I stood there recently, before his grave, this giant of the new Irish nation, letters and tragic lover (from afar) of Maud Gonne. It was cold and damp heavy mists rolled down from the brooding presence of Ben Bulben, muffling the sounds of cars passing near by. In the distance you could just make out the ancient high tower and the thousand year old Celtic cross in the nearby graveyard.
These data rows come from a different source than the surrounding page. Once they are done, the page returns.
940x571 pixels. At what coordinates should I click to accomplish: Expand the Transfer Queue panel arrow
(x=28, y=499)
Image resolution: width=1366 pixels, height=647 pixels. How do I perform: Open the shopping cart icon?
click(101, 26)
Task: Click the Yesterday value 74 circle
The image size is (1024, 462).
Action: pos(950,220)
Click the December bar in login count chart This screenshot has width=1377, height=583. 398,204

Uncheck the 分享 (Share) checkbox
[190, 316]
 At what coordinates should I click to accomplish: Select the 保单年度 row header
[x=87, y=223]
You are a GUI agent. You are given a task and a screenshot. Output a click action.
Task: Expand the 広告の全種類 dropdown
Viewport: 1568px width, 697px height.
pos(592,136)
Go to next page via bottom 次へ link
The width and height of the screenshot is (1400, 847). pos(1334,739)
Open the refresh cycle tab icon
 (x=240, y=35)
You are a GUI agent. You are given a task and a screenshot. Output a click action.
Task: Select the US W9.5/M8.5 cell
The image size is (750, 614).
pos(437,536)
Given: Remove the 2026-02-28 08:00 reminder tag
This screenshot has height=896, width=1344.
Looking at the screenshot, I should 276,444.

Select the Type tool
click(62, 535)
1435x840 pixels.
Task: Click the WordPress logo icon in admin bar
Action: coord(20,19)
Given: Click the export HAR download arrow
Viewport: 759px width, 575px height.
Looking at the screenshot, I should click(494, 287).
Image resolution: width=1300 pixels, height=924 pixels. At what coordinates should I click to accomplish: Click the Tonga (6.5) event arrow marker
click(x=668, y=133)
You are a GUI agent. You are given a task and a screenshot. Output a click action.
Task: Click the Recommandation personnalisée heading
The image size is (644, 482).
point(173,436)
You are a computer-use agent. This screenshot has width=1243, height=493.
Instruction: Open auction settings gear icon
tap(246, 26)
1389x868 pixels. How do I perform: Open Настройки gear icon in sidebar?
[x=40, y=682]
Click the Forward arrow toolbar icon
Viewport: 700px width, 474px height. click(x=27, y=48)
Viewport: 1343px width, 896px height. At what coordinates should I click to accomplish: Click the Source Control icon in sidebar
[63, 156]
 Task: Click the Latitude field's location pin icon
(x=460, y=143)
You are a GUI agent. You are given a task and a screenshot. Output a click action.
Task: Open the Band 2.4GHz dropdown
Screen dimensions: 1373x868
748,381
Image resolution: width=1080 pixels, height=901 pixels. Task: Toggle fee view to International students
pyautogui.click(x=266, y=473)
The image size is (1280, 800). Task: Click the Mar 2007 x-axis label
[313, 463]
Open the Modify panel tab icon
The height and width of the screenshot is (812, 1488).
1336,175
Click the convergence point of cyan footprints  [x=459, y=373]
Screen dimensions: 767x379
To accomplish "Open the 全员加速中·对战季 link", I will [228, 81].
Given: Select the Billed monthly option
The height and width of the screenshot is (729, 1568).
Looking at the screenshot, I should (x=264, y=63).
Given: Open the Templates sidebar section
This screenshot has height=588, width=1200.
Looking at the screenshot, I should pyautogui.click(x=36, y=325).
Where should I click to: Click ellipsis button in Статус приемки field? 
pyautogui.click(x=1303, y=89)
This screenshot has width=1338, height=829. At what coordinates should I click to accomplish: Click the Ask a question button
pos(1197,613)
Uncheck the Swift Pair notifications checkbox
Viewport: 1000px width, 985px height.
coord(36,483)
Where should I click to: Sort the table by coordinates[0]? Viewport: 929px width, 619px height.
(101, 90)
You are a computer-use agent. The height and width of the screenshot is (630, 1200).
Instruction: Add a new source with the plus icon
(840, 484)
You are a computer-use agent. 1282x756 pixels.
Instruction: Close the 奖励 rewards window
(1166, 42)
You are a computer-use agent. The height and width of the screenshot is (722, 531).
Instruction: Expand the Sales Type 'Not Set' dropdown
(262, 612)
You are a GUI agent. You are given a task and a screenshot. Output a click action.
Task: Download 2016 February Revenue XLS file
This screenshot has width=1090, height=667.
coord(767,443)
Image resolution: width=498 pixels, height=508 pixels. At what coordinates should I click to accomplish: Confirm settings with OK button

A strange and wholly ineffably sad experience.

57Magnocrat
Oct 1, 2009, 3:54 am

How wonderfully up to date Hopkins is 'where we mean to mend her we end her'. How this speaks of the green revolution sweeping the civilised world.
I always find a wonderful poem in this section and I come everyday searching for more jems.

58IlieRuby
Mai 11, 2010, 11:57 am

This poem is always just right for any circumstance...one of my favorites.

Wild Geese

You do not have to be good.
You do not have to walk on your knees
for a hundred miles through the desert, repenting.
You only have to let the soft animal of your body
love what it loves.
Tell me about despair, yours, and I will tell you mine.
Meanwhile the world goes on.
Meanwhile the sun and the clear pebbles of the rain
are moving across the landscapes,
over the prairies and the deep trees,
the mountains and the rivers.
Meanwhile the wild geese, high in the clean blue air,
are heading home again.
Whoever you are, no matter how lonely,
the world offers itself to your imagination,
calls to you like the wild geese, harsh and exciting--
over and over announcing your place
in the family of things.

Mary Oliver

59SqueakyChu
Oct 31, 2010, 1:10 pm

I just found this thread again ...and want to rejuvenate it!